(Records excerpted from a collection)
• • •
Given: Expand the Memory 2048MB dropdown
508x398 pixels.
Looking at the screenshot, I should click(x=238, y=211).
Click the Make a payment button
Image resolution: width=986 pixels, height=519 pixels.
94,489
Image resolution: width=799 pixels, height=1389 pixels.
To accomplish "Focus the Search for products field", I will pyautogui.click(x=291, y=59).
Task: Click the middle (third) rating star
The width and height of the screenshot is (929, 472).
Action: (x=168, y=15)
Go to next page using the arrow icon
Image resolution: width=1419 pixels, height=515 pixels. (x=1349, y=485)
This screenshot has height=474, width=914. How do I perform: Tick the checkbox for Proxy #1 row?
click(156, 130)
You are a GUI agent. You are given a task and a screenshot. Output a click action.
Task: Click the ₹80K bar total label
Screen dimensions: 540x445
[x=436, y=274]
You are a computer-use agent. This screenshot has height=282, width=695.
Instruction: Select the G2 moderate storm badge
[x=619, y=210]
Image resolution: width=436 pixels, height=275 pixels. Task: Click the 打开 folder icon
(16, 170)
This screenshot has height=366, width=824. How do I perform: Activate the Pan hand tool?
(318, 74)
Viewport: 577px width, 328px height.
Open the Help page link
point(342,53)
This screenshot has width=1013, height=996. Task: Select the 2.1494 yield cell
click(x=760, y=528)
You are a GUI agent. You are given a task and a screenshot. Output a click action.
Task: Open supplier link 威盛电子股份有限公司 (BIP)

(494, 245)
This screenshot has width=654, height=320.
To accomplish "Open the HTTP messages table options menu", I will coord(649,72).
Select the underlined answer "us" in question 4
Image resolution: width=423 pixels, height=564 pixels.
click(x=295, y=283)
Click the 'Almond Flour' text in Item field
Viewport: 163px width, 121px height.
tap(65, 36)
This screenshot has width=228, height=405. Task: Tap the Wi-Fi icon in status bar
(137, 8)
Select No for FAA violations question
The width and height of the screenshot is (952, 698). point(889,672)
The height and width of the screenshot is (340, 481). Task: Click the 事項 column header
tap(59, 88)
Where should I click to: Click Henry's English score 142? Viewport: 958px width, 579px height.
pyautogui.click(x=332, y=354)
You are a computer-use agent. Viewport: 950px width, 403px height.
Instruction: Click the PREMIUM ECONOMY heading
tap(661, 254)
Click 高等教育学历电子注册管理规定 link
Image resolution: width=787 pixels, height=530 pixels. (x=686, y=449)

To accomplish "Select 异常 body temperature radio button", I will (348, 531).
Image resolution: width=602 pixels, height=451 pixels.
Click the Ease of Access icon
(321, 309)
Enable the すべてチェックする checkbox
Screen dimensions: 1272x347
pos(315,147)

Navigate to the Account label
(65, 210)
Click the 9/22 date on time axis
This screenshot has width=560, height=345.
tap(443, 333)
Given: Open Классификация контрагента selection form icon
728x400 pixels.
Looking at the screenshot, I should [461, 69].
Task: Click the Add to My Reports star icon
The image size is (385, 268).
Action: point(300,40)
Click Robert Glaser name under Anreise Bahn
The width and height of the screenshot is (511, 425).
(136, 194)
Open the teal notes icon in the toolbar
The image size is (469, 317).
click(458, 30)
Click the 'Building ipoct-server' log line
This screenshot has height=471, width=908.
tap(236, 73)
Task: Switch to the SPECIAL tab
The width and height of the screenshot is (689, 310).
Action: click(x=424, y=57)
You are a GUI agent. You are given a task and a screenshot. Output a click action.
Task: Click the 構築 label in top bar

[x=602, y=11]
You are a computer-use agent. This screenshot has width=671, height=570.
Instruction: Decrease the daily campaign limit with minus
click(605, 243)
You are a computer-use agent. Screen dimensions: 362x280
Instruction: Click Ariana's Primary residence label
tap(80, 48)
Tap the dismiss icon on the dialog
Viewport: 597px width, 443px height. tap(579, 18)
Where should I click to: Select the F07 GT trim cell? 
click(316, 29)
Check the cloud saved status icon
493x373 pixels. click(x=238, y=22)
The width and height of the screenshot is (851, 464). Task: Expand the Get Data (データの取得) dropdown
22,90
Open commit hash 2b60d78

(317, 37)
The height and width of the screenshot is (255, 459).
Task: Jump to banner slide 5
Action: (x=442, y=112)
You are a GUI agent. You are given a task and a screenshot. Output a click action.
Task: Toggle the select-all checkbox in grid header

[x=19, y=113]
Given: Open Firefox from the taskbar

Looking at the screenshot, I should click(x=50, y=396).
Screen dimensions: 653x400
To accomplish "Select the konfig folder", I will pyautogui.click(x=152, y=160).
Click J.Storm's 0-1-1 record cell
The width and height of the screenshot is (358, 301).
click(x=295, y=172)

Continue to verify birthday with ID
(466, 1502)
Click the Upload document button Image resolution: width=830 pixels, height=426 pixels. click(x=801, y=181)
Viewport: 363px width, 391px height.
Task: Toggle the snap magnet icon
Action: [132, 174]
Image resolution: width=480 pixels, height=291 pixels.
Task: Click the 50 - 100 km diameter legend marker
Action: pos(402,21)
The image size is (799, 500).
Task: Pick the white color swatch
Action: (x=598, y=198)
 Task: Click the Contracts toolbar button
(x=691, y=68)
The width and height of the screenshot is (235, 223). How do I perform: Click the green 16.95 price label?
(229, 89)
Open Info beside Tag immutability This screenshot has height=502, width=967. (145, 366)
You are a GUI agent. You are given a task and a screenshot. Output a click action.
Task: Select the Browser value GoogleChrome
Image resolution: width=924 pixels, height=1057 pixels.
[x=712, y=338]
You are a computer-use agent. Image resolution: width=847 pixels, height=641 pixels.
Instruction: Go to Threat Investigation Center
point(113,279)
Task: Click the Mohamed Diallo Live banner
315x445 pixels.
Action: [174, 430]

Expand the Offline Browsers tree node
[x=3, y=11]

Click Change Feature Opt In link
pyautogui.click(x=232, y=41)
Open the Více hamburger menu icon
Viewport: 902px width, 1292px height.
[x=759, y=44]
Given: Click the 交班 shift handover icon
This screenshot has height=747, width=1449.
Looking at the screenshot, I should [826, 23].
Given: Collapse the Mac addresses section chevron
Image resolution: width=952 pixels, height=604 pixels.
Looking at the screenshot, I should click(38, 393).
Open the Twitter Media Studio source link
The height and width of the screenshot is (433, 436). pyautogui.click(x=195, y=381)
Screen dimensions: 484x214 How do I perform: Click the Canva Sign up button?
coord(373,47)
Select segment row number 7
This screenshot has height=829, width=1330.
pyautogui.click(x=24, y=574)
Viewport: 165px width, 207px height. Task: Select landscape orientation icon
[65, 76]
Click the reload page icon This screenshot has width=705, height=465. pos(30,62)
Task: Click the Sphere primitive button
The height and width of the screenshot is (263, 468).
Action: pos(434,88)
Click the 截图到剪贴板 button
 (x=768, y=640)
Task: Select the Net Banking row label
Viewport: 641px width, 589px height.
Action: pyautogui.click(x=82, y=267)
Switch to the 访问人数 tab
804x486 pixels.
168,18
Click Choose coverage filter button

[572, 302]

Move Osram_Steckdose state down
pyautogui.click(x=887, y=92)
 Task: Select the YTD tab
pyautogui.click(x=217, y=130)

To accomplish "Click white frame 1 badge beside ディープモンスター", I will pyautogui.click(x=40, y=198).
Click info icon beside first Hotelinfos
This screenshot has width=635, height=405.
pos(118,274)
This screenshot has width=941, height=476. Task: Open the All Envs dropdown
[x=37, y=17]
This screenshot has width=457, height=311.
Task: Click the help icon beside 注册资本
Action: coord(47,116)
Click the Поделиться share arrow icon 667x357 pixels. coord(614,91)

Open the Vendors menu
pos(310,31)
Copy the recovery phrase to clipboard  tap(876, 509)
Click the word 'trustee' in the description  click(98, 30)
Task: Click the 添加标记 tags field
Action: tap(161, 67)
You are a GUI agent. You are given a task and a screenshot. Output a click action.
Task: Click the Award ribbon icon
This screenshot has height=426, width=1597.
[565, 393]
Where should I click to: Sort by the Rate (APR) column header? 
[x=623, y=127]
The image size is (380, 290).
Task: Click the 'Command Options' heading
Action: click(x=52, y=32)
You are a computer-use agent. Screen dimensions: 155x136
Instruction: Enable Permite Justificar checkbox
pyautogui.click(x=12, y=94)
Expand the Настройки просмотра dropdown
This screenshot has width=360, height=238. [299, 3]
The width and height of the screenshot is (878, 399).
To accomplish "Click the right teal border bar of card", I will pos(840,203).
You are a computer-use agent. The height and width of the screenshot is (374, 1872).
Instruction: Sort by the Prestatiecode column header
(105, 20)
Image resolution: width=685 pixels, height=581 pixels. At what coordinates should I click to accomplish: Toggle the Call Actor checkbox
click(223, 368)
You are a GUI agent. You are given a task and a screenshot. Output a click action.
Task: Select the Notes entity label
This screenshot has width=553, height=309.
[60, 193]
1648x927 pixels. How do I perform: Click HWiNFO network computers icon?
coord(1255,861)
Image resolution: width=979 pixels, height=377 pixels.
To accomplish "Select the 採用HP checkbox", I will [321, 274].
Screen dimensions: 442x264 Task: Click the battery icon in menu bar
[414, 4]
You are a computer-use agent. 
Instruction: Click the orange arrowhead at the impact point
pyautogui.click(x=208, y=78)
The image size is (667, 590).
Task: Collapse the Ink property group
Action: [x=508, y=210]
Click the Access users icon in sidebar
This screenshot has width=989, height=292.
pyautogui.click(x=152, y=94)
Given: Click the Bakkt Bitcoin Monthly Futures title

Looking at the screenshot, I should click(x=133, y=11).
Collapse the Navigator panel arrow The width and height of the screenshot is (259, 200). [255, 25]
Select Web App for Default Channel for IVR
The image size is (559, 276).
• • •
# TASK DESCRIPTION
Write down exactly the span of lines above from the one containing "Where should I click to: Sort" to the one containing "You are a computer-use agent. The", both ends included.

# RESULT OF THE TASK
Where should I click to: Sort by the Rate (APR) column header? 
[x=623, y=127]
The image size is (380, 290).
Task: Click the 'Command Options' heading
Action: click(x=52, y=32)
You are a computer-use agent. Screen dimensions: 155x136
Instruction: Enable Permite Justificar checkbox
pyautogui.click(x=12, y=94)
Expand the Настройки просмотра dropdown
This screenshot has width=360, height=238. [299, 3]
The width and height of the screenshot is (878, 399).
To accomplish "Click the right teal border bar of card", I will pos(840,203).
You are a computer-use agent. The height and width of the screenshot is (374, 1872).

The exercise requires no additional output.